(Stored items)
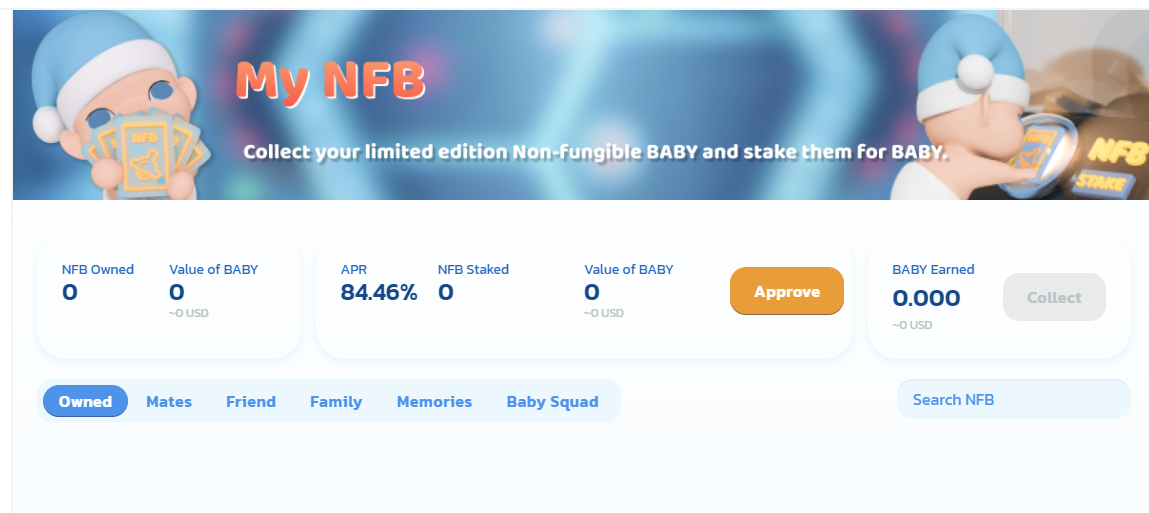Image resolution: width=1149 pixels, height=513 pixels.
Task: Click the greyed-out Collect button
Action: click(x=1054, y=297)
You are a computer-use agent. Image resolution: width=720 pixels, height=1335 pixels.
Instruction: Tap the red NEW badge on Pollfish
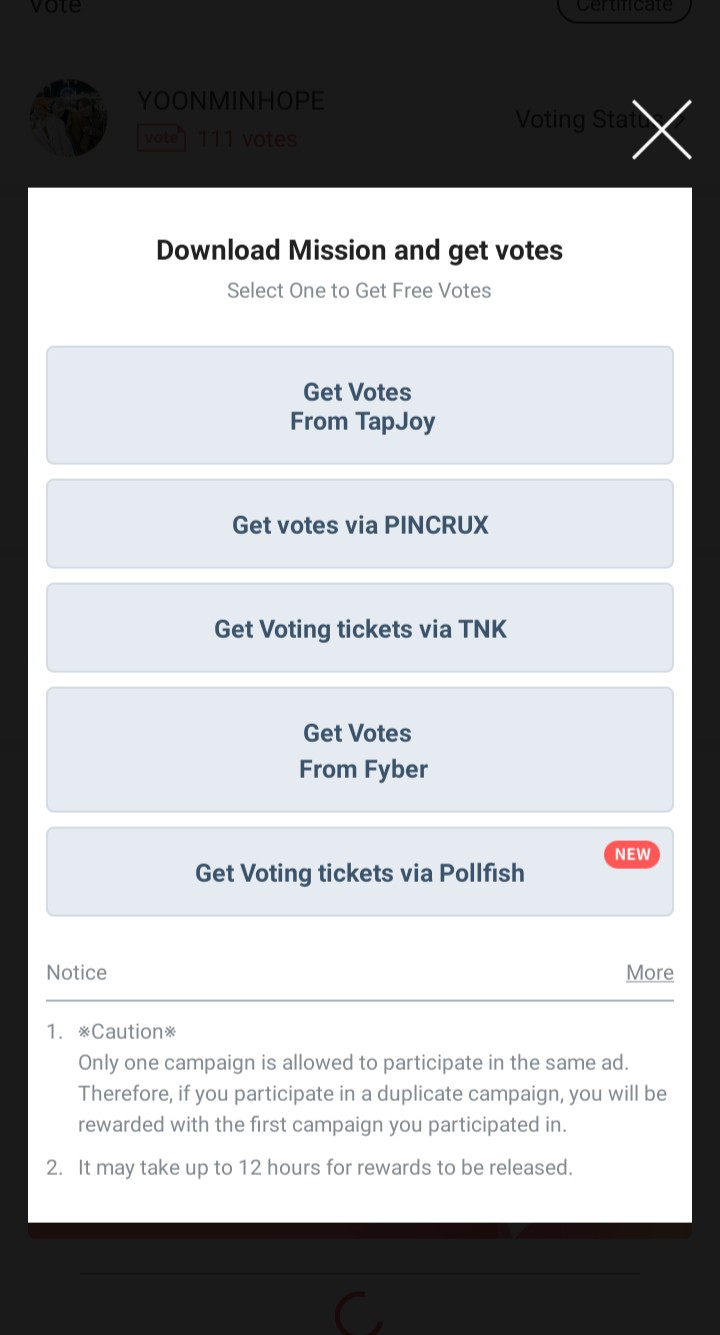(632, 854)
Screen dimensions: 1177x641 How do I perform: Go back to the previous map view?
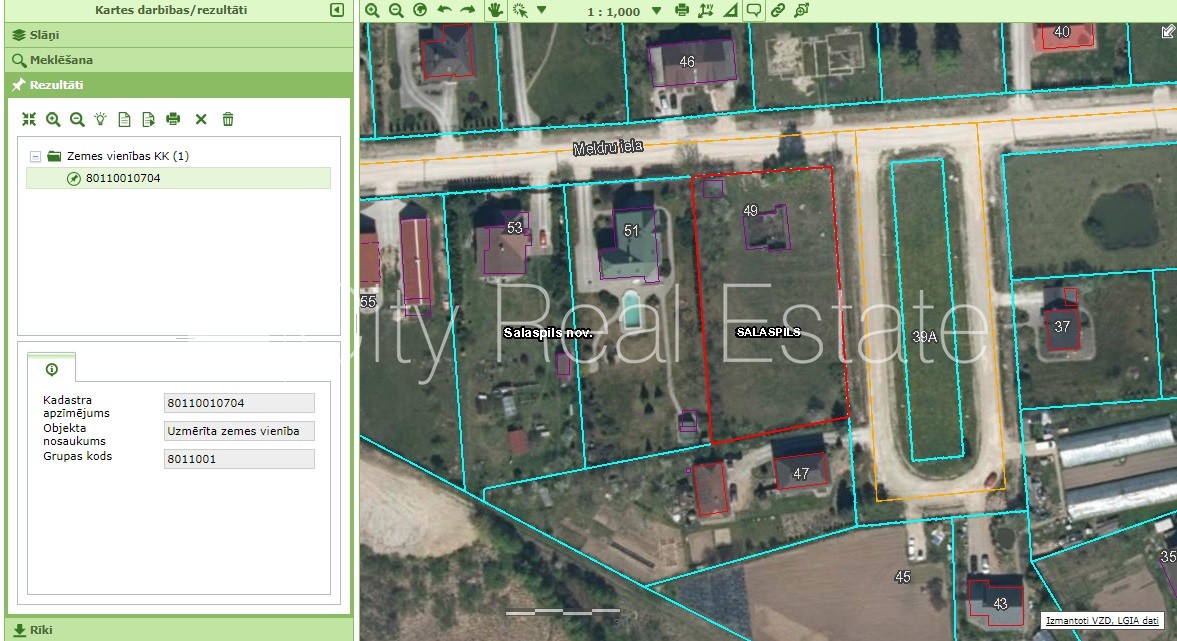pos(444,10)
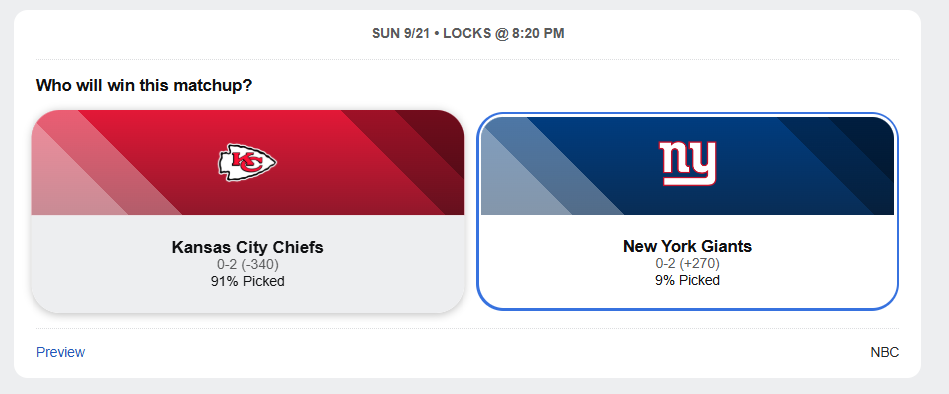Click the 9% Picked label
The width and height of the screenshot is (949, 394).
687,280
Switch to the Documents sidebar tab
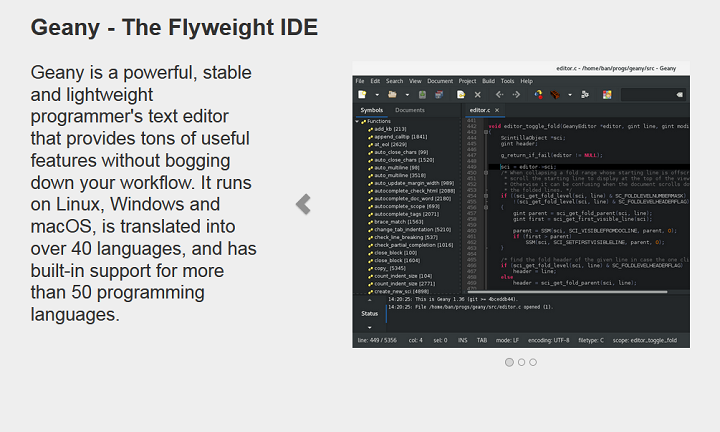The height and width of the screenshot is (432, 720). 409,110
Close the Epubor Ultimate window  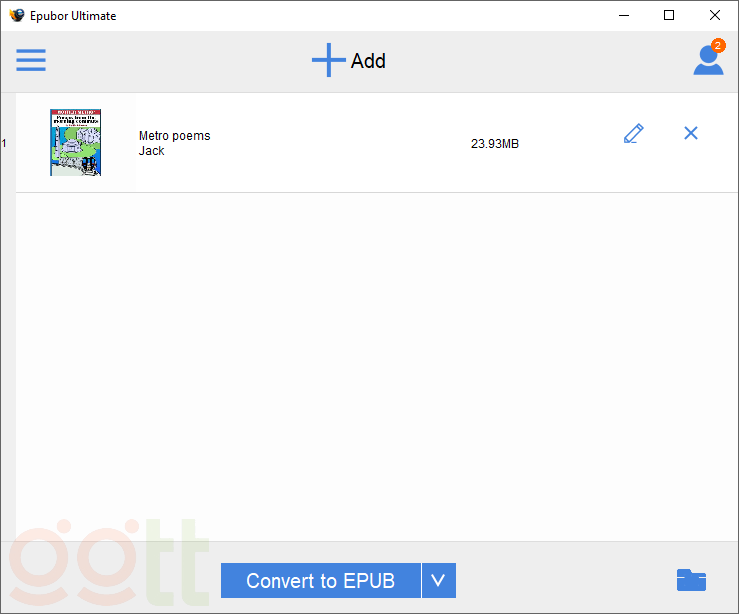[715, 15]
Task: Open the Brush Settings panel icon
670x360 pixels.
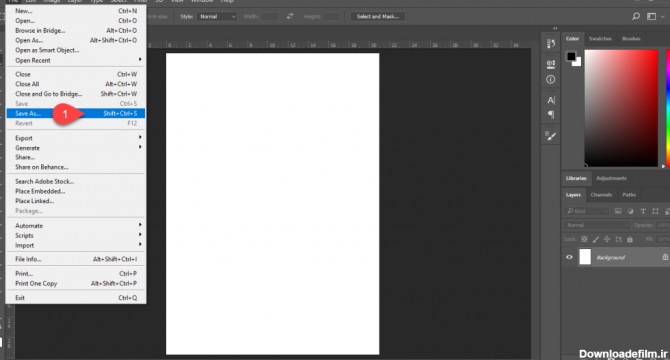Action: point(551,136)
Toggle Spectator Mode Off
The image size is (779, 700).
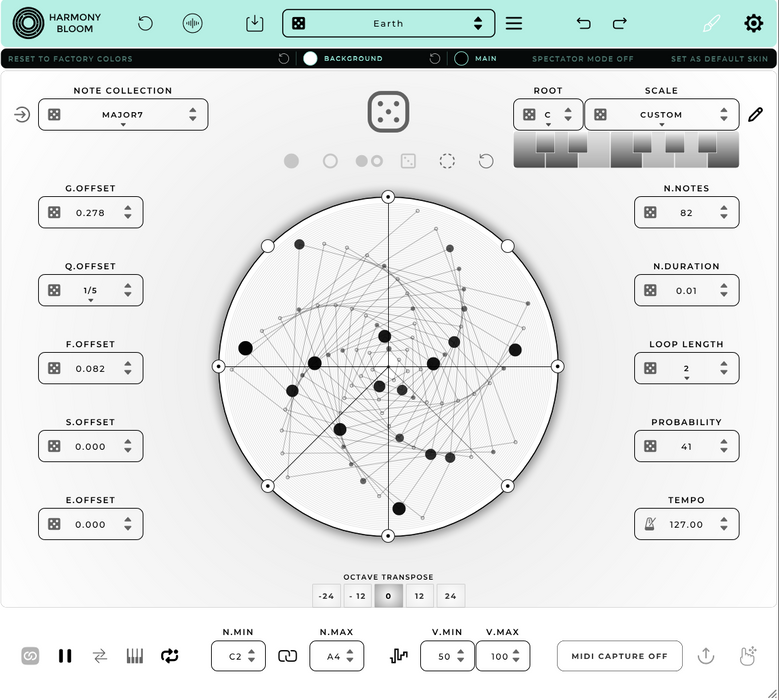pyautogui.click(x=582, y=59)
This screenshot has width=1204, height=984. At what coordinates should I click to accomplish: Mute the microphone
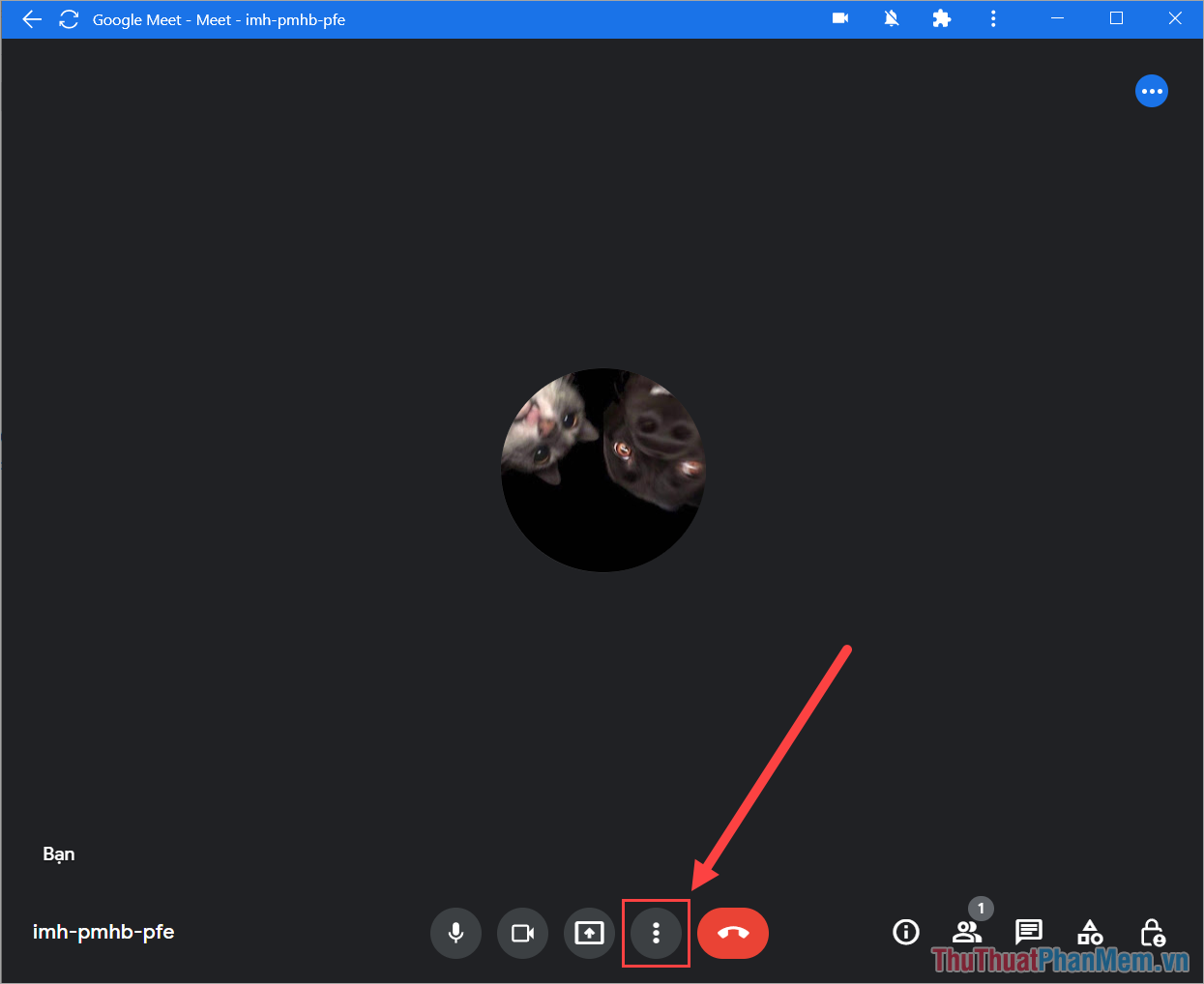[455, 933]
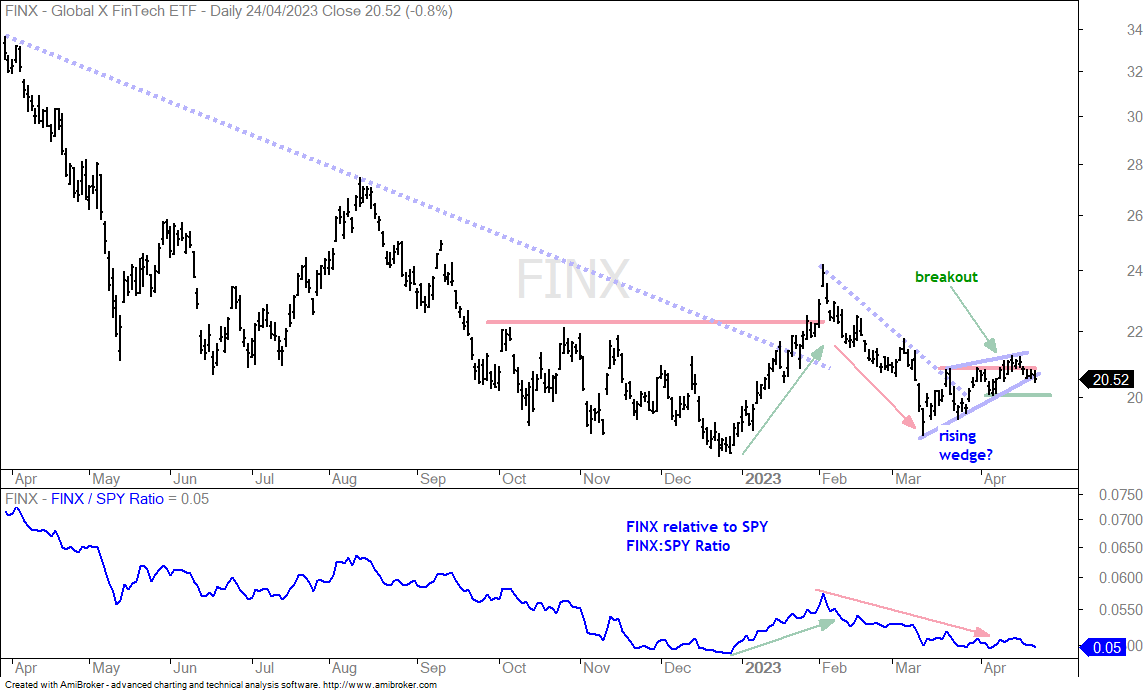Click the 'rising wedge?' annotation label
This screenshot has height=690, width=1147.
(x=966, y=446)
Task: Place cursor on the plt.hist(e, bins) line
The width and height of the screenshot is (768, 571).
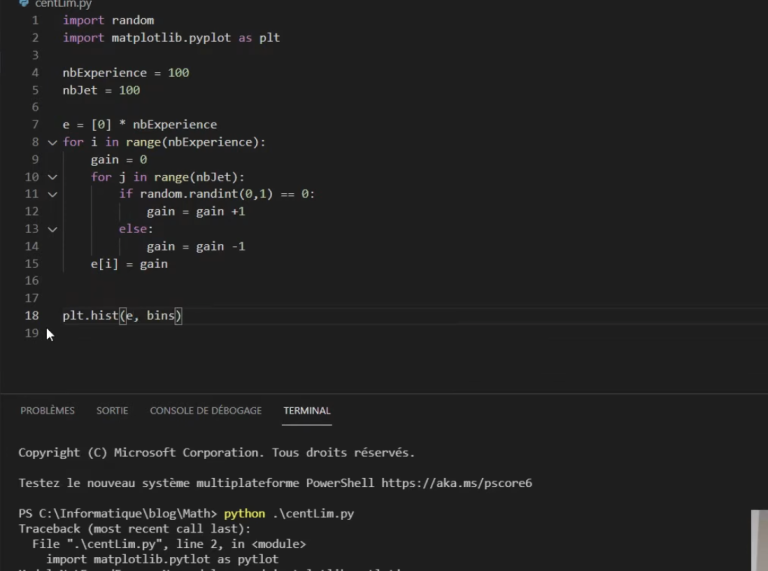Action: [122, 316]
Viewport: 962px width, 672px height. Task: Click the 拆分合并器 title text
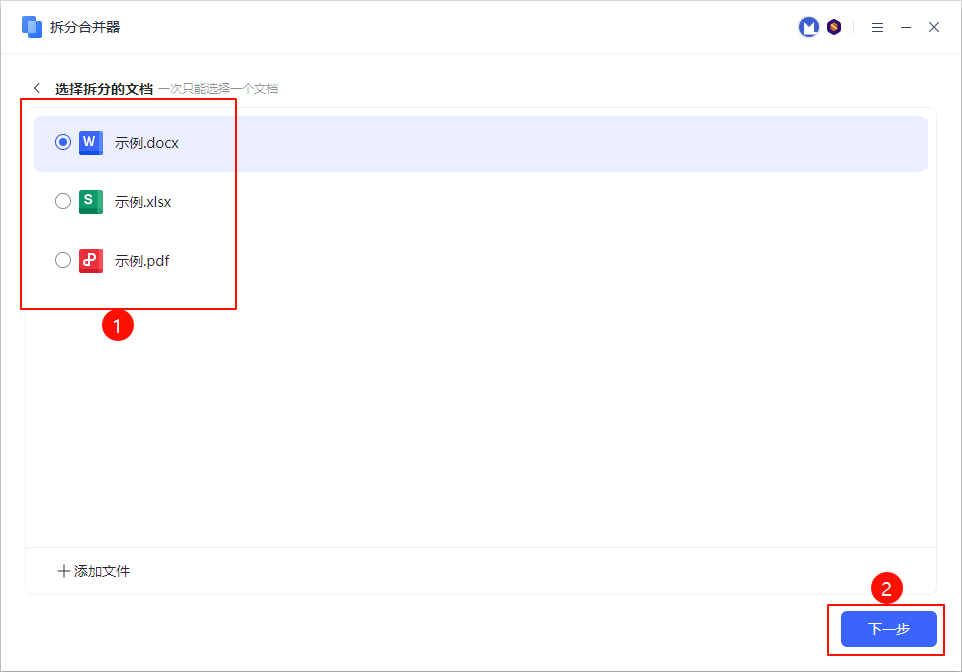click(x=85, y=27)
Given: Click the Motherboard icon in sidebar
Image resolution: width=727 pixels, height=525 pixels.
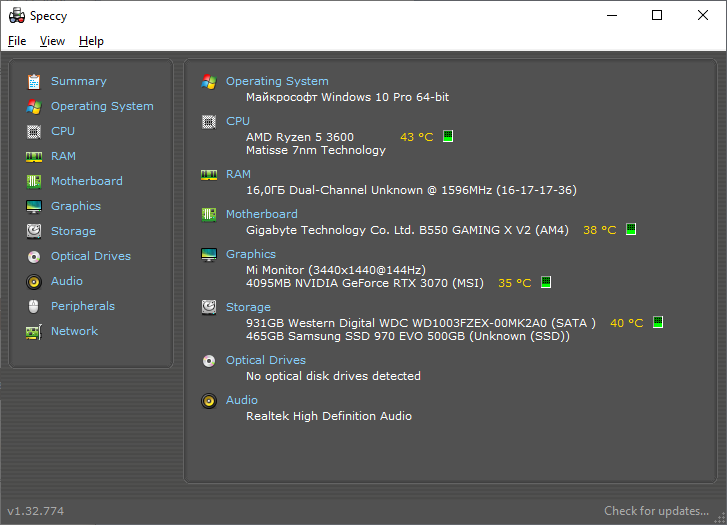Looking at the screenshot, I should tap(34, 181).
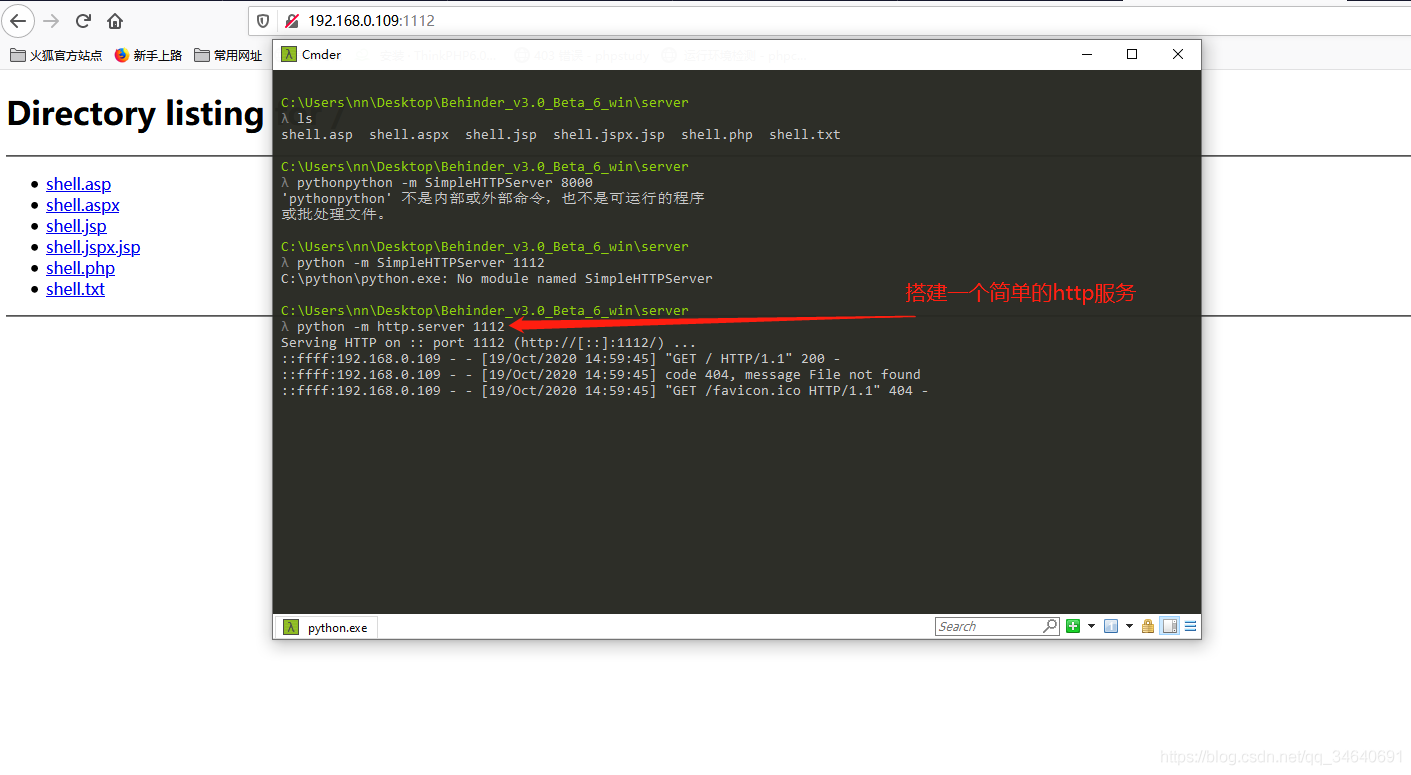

● Task item: Make a copy of each line in the records that has the word "icon".

● Response below:
Task: Open the Brush Settings panel icon
Given: Click the Motherboard icon in sidebar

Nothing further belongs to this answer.